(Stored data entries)
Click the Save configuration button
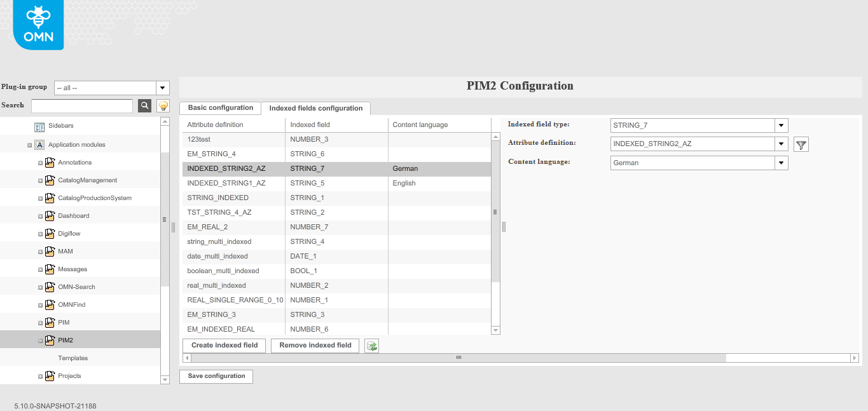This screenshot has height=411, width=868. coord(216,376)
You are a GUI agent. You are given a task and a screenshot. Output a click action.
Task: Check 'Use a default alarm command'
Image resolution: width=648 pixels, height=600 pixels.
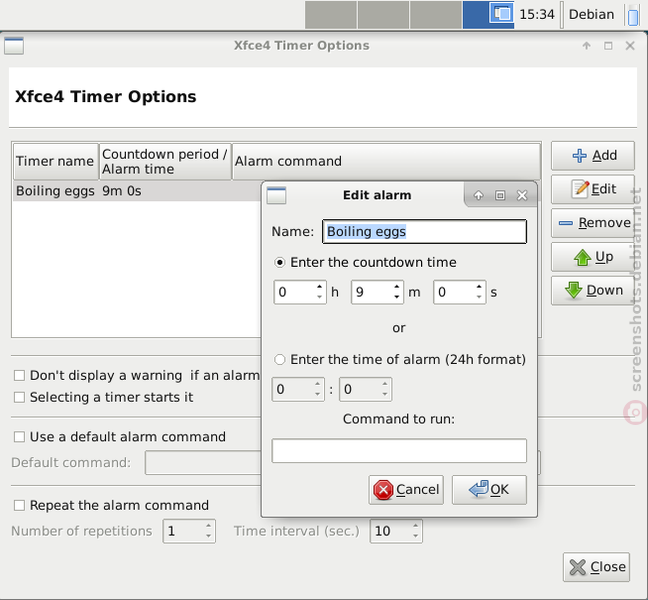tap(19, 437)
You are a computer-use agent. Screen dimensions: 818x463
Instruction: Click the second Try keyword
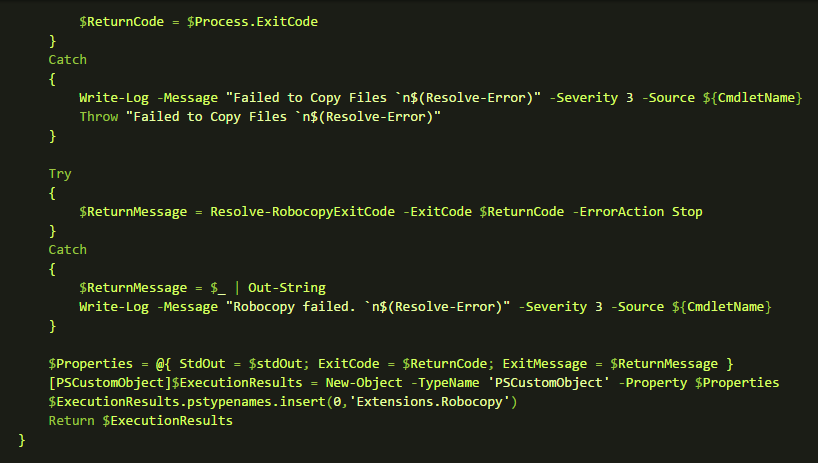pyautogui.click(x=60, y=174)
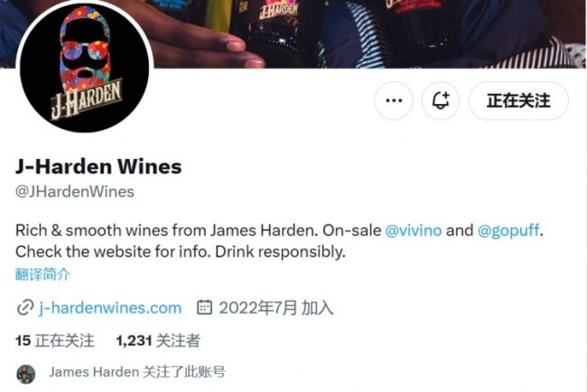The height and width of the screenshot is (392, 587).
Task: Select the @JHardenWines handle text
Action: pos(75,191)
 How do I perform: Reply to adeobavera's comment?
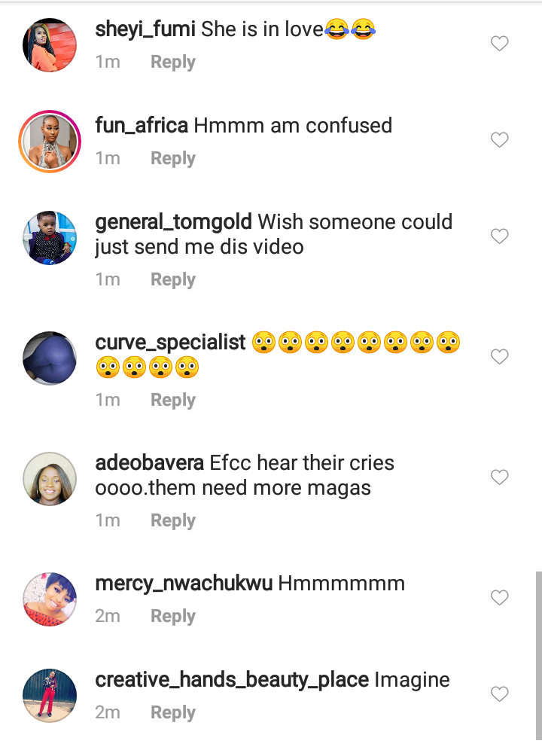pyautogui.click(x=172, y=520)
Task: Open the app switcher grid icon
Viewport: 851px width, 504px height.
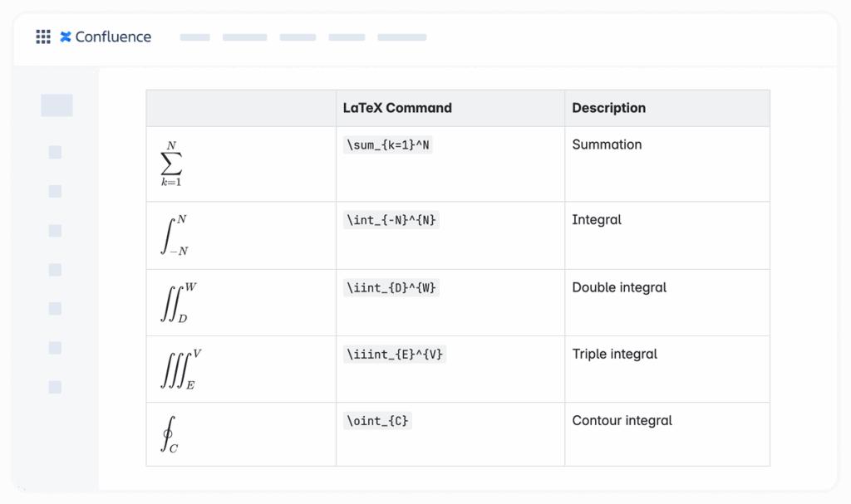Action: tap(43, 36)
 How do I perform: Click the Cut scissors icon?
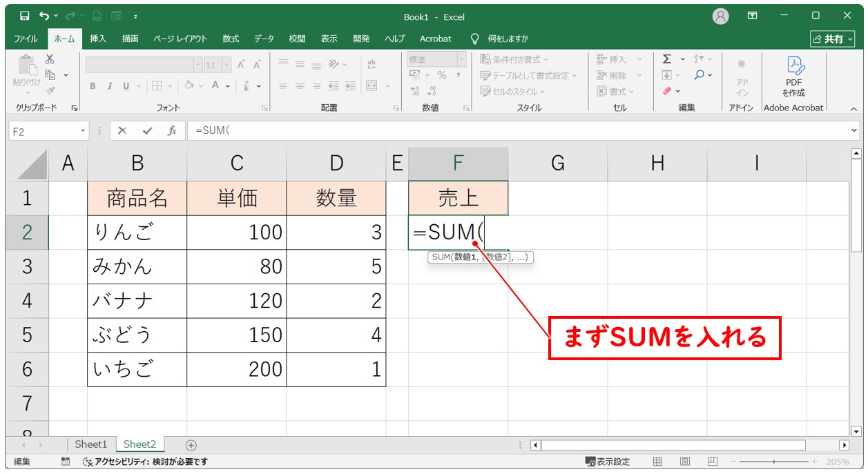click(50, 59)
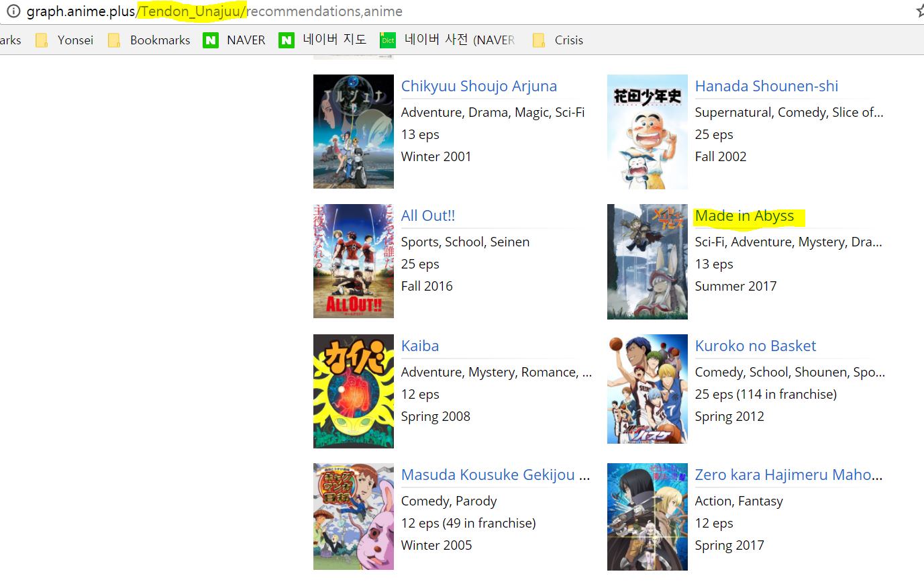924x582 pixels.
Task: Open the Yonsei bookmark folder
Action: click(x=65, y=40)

---

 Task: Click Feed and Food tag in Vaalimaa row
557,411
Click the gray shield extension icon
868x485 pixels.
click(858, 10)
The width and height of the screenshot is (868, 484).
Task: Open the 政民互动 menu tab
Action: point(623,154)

*PROBLEM DETAILS*
The result is a copy of every line above where the word "agent" shows up.

*EXPECTED OUTPUT*
You are a GUI agent. You are given a task and a screenshot. Output a click action.
You are a computer-use agent. Screen dimensions: 818x463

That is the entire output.